(Dataset entries)

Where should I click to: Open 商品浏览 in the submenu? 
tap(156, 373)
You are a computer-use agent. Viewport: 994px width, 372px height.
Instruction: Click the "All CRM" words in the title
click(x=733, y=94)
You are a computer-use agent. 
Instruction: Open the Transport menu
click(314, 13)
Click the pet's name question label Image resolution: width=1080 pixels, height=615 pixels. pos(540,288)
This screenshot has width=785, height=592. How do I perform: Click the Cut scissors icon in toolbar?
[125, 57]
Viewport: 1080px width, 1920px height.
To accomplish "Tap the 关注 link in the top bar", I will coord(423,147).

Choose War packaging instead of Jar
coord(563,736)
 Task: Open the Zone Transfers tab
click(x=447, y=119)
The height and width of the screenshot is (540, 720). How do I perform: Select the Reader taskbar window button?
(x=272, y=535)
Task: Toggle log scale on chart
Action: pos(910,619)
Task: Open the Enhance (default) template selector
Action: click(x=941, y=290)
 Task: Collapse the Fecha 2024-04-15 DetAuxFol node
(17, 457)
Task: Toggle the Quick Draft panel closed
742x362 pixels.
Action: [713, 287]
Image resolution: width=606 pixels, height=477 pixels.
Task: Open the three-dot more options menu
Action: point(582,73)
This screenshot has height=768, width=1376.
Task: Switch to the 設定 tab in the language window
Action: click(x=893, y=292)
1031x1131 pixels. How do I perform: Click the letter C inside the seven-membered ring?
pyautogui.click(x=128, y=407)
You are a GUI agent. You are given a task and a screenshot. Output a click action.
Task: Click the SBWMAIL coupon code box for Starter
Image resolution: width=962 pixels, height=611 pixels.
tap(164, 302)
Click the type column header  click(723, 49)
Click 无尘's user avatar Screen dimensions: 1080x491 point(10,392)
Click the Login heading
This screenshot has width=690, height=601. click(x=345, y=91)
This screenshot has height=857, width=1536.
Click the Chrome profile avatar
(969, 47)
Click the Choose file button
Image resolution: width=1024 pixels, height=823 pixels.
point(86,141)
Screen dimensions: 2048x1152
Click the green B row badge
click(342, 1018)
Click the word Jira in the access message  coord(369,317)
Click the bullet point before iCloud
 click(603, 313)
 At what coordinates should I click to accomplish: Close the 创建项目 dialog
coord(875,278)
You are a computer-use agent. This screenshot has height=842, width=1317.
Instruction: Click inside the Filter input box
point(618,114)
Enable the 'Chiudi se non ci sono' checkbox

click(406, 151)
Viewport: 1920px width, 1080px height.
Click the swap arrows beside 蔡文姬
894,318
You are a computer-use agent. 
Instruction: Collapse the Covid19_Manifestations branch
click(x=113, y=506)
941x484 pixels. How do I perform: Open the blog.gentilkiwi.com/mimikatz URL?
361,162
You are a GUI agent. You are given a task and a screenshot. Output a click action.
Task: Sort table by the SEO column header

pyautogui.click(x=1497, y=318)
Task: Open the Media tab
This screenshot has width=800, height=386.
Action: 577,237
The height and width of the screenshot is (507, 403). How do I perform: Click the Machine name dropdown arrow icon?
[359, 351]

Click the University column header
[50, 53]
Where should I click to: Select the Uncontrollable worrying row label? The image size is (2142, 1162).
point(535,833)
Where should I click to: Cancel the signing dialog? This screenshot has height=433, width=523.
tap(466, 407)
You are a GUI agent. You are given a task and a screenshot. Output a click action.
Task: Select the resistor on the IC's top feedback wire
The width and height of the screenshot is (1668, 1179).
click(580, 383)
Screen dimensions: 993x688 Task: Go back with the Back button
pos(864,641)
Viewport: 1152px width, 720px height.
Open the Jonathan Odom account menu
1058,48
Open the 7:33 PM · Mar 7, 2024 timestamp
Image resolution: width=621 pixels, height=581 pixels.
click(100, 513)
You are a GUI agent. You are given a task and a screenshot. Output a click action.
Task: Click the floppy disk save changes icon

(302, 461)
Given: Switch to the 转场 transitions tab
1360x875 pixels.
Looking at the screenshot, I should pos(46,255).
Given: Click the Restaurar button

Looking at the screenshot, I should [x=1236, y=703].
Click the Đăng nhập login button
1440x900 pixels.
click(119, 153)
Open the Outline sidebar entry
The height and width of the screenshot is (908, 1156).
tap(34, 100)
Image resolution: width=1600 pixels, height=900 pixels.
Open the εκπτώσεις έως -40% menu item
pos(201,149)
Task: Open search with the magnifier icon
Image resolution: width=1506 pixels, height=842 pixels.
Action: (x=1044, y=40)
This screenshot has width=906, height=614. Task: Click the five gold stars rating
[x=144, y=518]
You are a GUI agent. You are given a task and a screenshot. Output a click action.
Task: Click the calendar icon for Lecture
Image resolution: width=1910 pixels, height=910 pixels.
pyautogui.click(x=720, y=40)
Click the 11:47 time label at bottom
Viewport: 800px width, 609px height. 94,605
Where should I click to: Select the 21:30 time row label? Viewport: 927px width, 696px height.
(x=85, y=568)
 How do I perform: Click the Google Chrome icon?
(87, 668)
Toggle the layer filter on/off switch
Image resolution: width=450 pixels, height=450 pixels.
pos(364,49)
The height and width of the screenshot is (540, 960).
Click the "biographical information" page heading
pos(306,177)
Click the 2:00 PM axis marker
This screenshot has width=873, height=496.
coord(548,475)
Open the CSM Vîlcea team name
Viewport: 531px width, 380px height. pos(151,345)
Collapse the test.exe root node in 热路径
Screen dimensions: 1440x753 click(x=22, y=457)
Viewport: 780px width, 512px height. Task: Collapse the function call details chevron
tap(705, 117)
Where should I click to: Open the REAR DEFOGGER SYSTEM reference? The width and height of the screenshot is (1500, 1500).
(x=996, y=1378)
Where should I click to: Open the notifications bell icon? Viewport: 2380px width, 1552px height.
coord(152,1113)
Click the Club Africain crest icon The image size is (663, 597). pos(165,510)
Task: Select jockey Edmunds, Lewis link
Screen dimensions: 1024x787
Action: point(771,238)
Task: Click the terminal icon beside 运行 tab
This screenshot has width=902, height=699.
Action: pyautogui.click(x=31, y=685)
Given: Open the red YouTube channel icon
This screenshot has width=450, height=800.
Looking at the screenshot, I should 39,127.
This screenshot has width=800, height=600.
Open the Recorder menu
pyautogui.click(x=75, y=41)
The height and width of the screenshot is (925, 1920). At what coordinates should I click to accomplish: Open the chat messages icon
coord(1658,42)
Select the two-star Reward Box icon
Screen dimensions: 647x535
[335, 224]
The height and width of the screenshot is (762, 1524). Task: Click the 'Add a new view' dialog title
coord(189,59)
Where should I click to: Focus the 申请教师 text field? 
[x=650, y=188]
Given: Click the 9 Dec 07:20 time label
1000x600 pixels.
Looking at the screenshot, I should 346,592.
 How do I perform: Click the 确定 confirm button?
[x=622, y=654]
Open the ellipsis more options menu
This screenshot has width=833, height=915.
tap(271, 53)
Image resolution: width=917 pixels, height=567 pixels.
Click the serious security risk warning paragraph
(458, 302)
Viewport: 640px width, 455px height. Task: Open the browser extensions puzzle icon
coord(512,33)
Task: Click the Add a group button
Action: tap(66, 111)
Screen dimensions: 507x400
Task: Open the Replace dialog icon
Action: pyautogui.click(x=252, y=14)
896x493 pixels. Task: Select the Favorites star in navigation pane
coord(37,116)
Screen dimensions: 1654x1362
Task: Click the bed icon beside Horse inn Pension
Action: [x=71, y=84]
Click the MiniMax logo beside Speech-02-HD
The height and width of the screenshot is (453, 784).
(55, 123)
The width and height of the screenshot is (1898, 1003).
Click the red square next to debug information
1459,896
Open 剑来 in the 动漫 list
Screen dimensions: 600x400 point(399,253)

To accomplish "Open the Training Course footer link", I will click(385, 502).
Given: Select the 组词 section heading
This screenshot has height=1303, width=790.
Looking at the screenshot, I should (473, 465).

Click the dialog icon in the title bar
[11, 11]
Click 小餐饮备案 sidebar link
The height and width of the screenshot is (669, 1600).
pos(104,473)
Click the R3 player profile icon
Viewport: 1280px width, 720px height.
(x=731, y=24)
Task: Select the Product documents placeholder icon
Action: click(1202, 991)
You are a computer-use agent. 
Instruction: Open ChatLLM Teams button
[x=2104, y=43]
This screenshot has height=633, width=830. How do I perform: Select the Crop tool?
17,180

Work instruction
From the line holding "Open 剑来 in the 动漫 list" through the last line above, reproduce each line exactly and add nothing.

Exercise result
Open 剑来 in the 动漫 list
Screen dimensions: 600x400 point(399,253)

To accomplish "Open the Training Course footer link", I will click(385, 502).
Given: Select the 组词 section heading
This screenshot has height=1303, width=790.
Looking at the screenshot, I should (473, 465).

Click the dialog icon in the title bar
[11, 11]
Click 小餐饮备案 sidebar link
The height and width of the screenshot is (669, 1600).
pos(104,473)
Click the R3 player profile icon
Viewport: 1280px width, 720px height.
(x=731, y=24)
Task: Select the Product documents placeholder icon
Action: click(1202, 991)
You are a computer-use agent. 
Instruction: Open ChatLLM Teams button
[x=2104, y=43]
This screenshot has height=633, width=830. How do I perform: Select the Crop tool?
17,180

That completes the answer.